#### [Problem requirements]
Starting at the first line of the data, please print exactly those lines through the one that holds "Task: Click the", omitting every picture.

(Stored data entries)
◇ ◇ ◇ ◇
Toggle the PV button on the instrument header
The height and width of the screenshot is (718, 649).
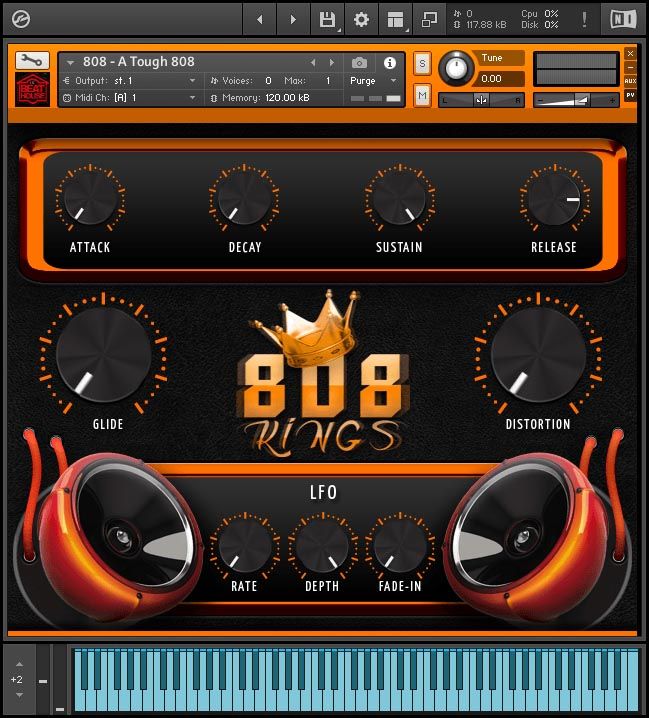pyautogui.click(x=630, y=95)
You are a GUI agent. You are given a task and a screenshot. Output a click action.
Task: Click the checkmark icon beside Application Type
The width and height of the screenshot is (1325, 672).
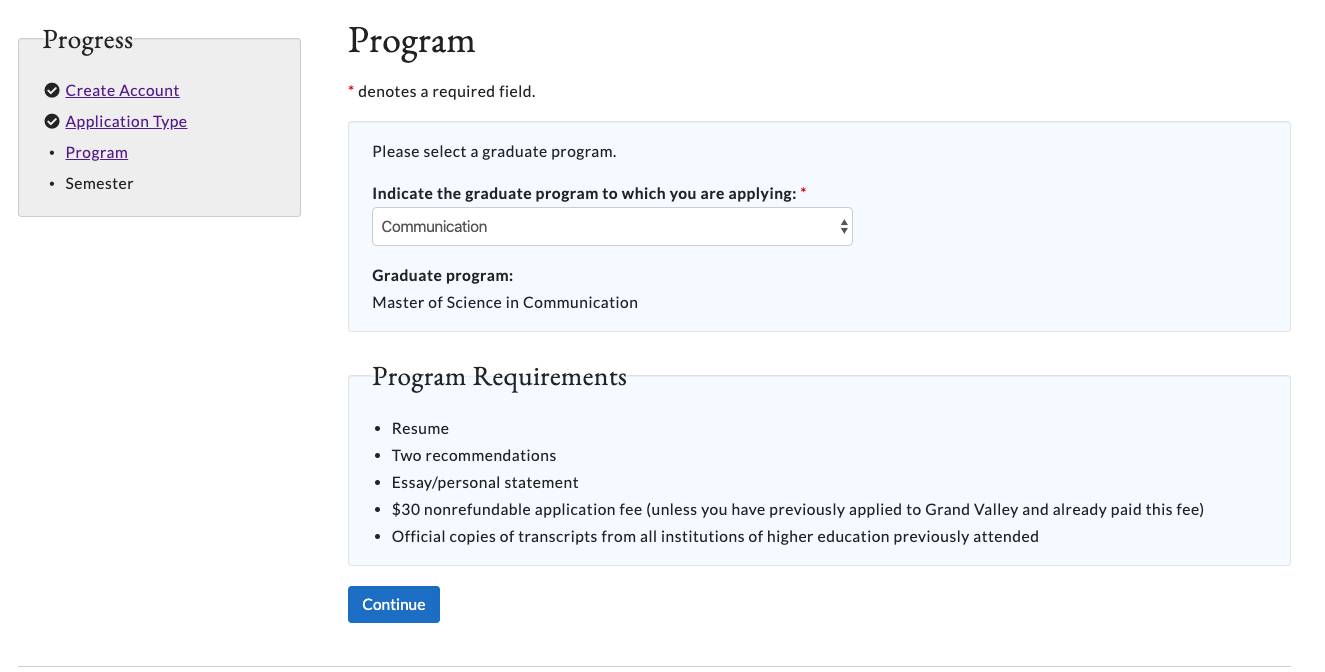pos(52,122)
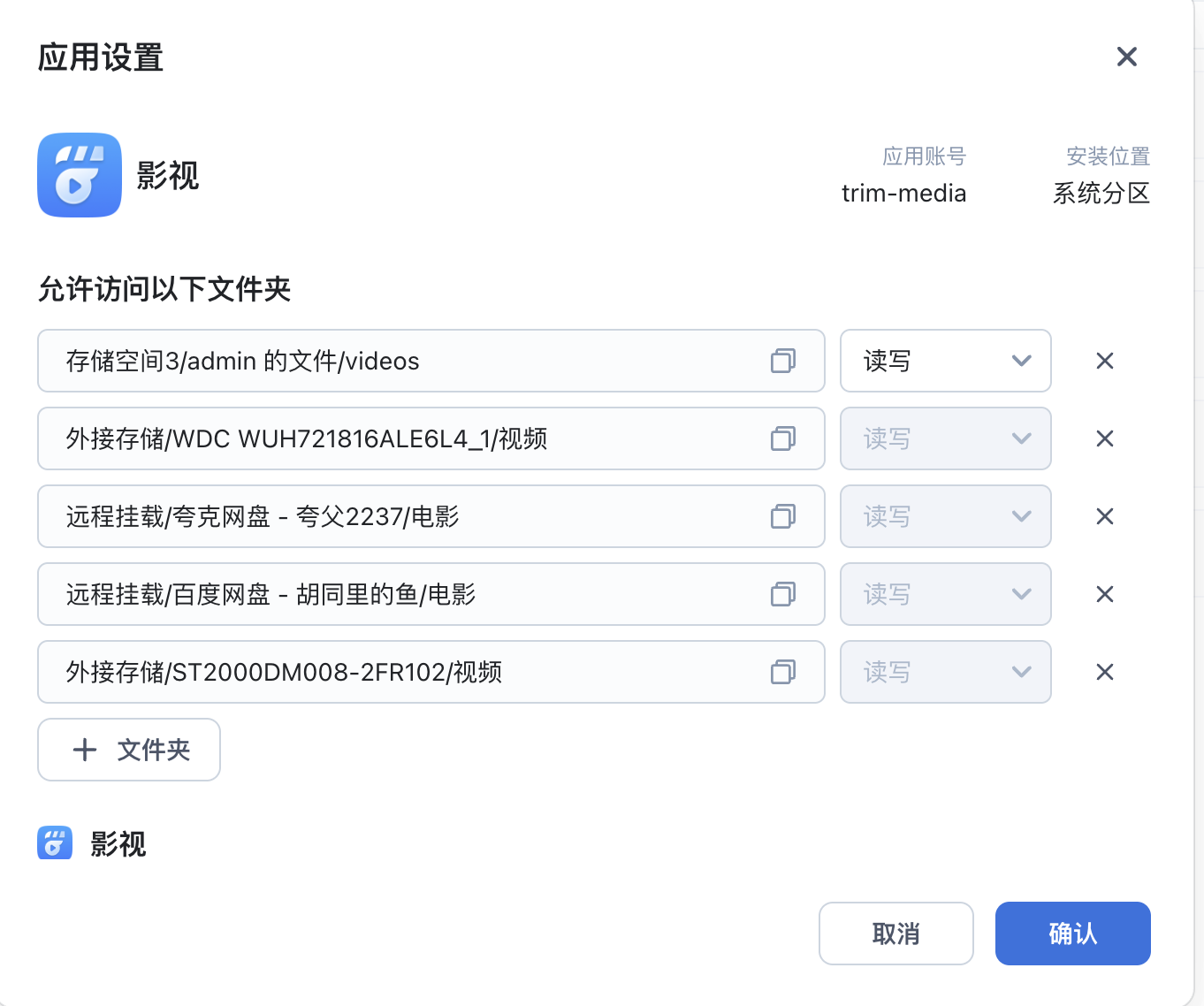The image size is (1204, 1006).
Task: Remove the 存储空间3 videos folder entry
Action: [x=1105, y=361]
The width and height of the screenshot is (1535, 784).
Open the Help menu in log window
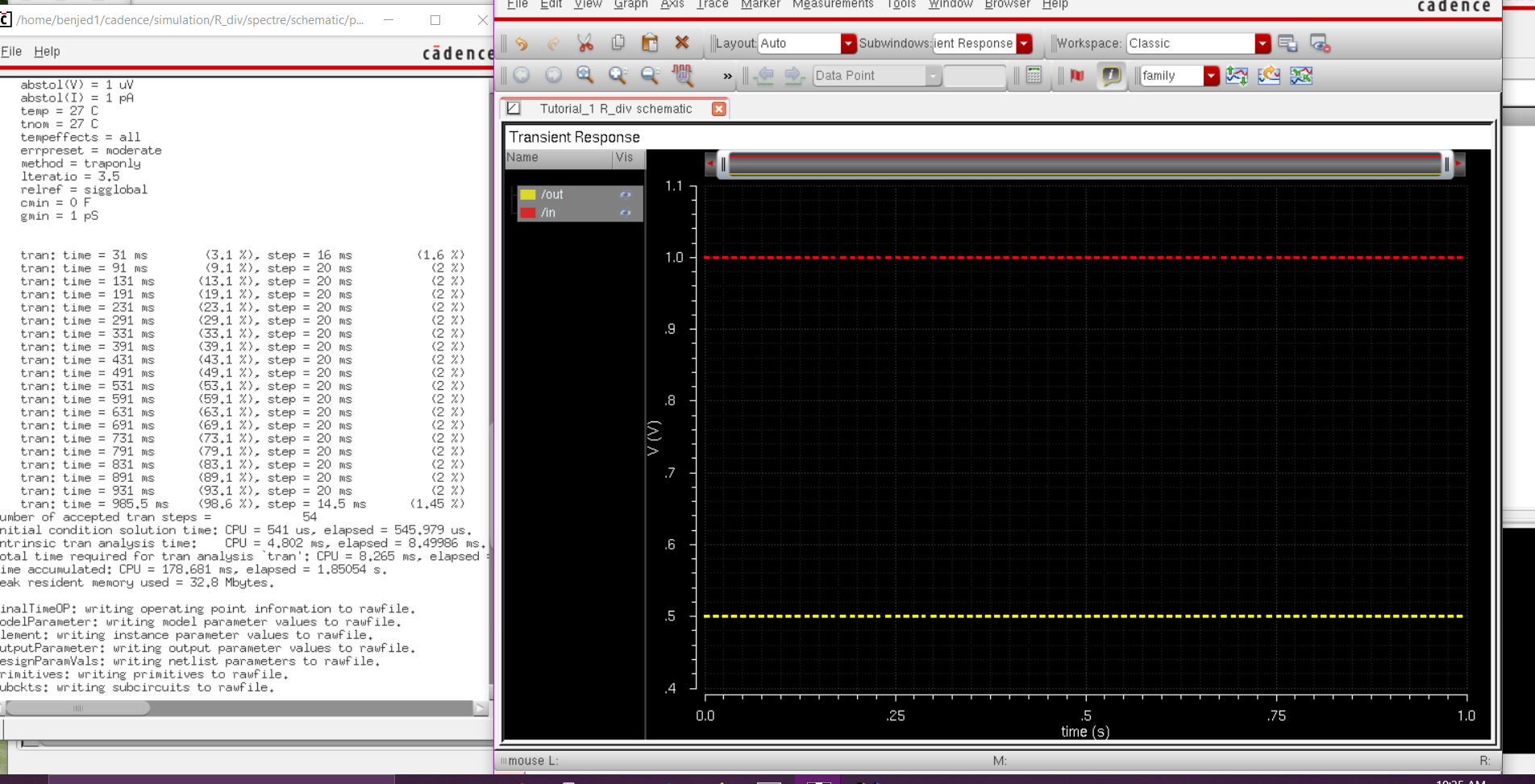[x=47, y=52]
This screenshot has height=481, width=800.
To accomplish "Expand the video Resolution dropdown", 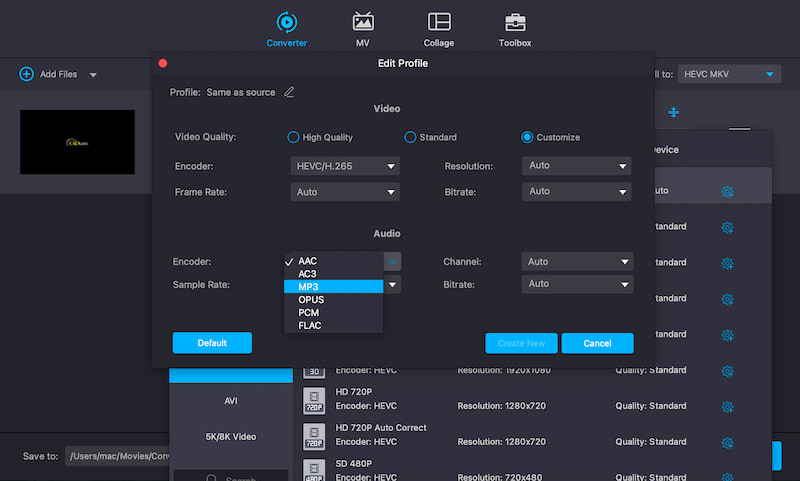I will point(577,166).

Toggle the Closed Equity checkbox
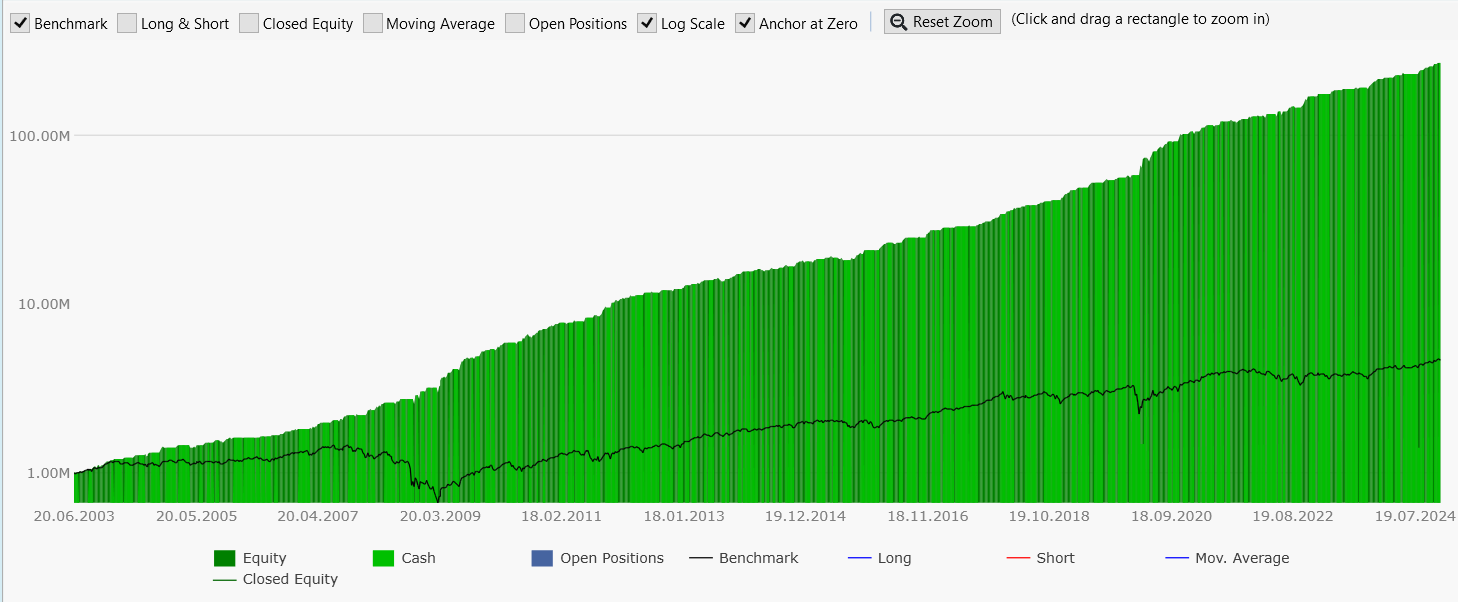pyautogui.click(x=249, y=23)
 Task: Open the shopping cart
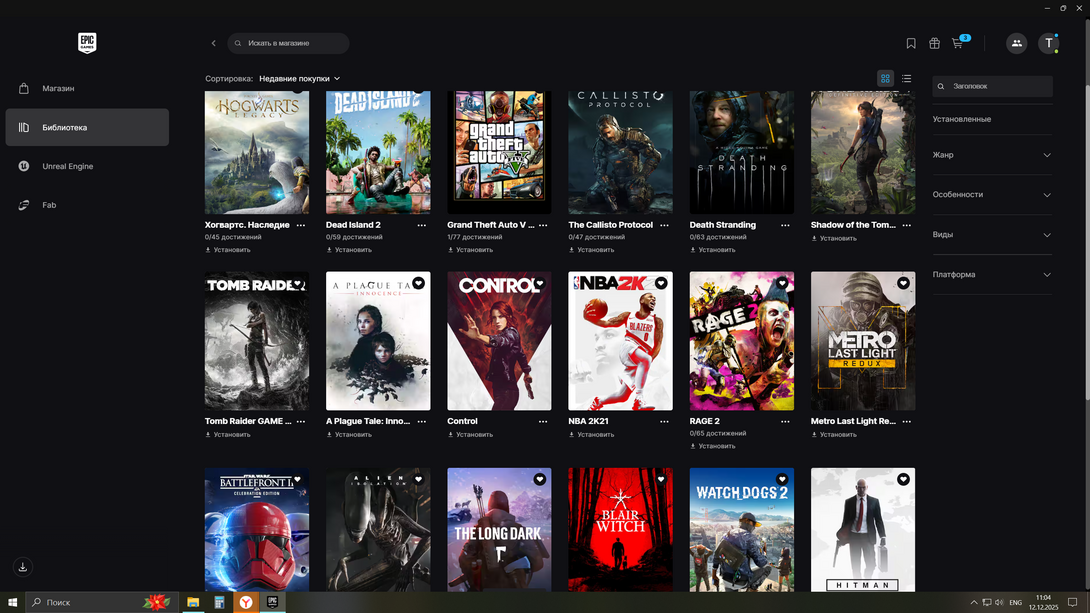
◇ ◇ ◇ ◇
#### [Reply to the task]
Toggle the PV button on the instrument header
The height and width of the screenshot is (718, 649).
pyautogui.click(x=630, y=95)
You are a GUI agent. You are given a task and a screenshot. Output a click action.
Task: Click the checkmark icon beside Application Type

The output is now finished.